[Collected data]
<<<<

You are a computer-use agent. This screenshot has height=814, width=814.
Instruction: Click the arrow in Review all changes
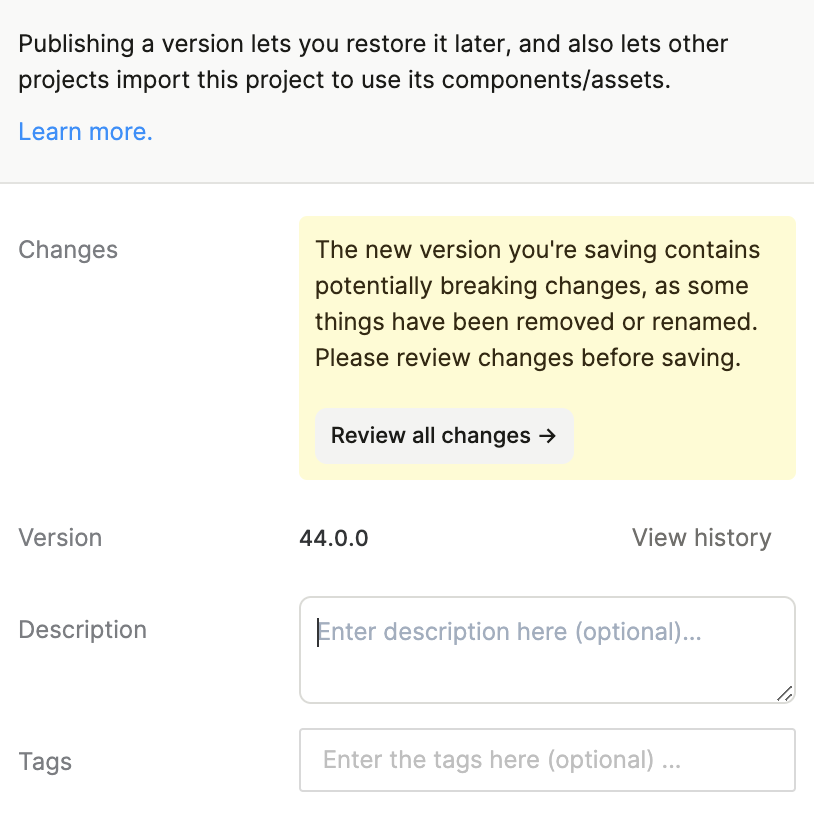point(547,436)
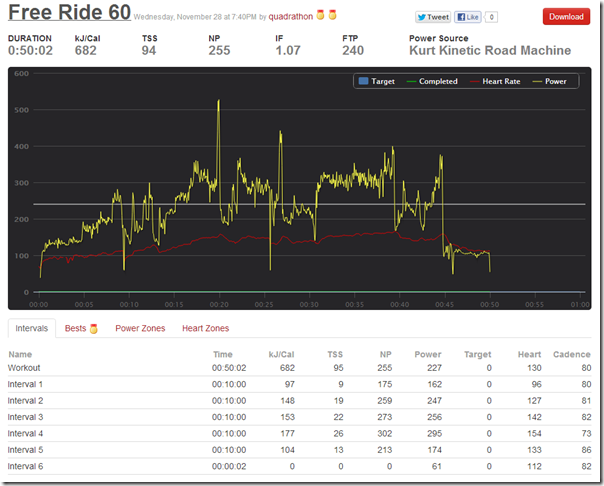Click the red Download button

[x=566, y=17]
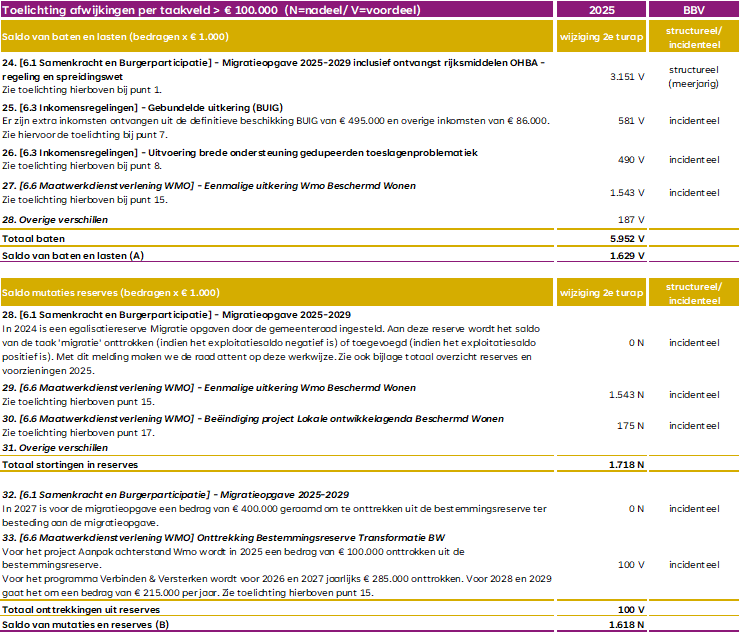Select the "3.151 V" amount cell
Screen dimensions: 740x633
(x=627, y=76)
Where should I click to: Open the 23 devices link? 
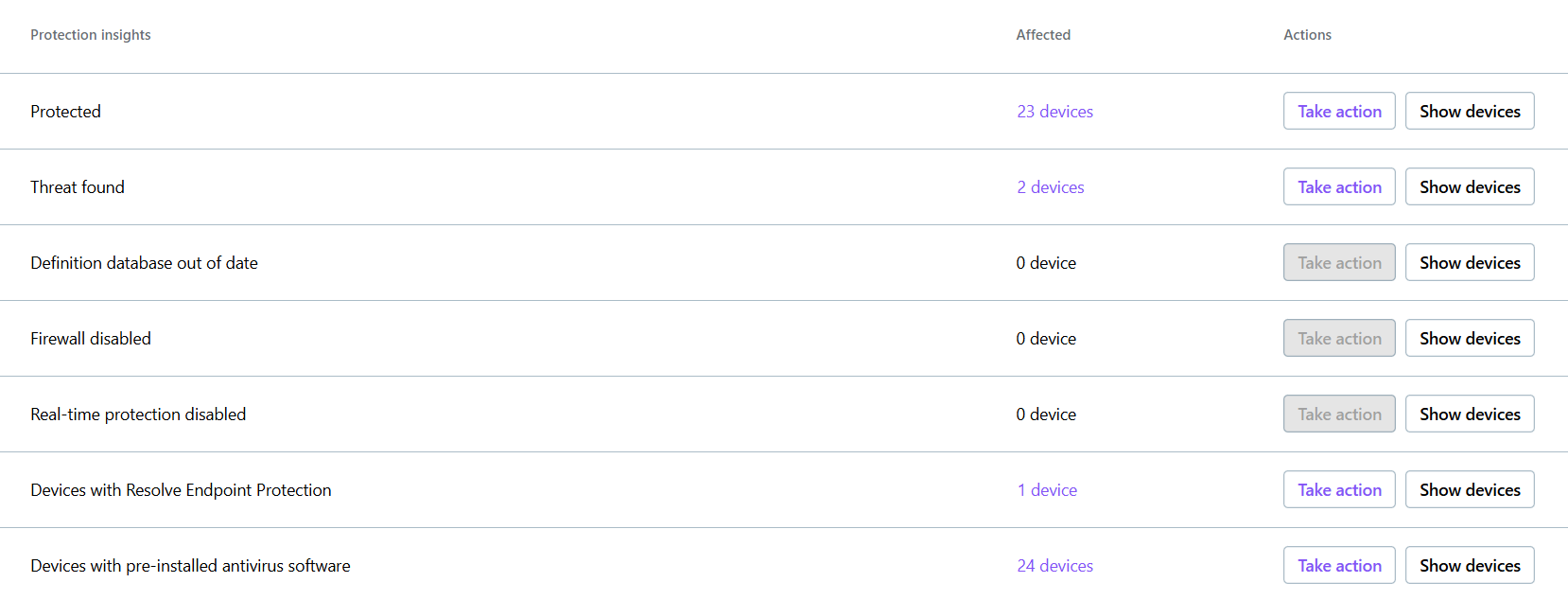[1054, 112]
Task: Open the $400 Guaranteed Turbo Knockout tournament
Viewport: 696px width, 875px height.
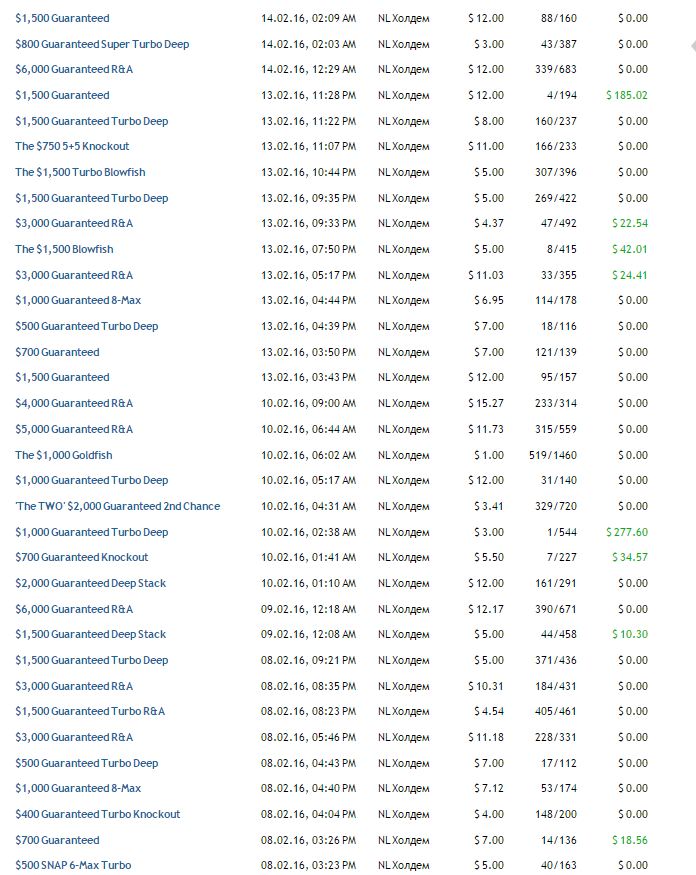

>>>>

_TASK STATEMENT_. Retype the data above exactly. Leave the pictures out.

_RESPONSE AREA_.
You are a computer-use agent. This screenshot has height=814, width=814.
Instruction: Click the arrow in Review all changes
point(547,436)
Click the red Download button

[x=566, y=17]
Select the "3.151 V" amount cell
Screen dimensions: 740x633
(x=627, y=76)
Where should I click to: Open the 23 devices link? 
[1054, 112]
Task: Open the $400 Guaranteed Turbo Knockout tournament
Viewport: 696px width, 875px height.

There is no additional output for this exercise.